**** Material provided ****
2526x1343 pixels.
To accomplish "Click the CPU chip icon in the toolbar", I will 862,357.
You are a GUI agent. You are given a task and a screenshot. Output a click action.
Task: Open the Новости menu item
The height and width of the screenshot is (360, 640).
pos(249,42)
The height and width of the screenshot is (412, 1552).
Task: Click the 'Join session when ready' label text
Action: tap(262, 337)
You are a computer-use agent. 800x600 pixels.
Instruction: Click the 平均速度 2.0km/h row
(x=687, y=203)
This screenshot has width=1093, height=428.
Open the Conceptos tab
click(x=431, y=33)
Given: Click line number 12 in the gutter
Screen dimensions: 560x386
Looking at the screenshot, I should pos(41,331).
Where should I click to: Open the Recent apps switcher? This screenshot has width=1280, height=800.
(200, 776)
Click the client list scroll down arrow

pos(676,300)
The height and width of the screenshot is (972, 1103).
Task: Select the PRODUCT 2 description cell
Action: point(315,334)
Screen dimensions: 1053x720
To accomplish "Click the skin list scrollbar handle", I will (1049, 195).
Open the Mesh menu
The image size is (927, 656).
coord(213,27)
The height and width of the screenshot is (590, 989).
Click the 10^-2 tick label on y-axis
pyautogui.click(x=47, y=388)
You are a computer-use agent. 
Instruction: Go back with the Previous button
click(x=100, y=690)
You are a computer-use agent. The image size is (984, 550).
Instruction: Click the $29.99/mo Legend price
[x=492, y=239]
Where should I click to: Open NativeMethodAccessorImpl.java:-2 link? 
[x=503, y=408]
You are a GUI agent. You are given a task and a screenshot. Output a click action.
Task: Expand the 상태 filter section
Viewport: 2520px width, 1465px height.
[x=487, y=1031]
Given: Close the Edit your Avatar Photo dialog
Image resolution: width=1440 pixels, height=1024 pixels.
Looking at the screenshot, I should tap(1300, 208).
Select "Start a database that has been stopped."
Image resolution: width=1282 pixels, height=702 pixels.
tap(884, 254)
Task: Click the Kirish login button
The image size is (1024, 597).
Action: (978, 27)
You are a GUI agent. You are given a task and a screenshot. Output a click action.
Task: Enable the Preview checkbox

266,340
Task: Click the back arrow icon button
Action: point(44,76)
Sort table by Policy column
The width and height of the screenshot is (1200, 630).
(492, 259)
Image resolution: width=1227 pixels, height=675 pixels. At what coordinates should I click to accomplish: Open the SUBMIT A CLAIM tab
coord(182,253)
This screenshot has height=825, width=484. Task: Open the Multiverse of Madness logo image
****
→ Requirement
Report the number of lines above holding "computer", and only that.

→ Your response
3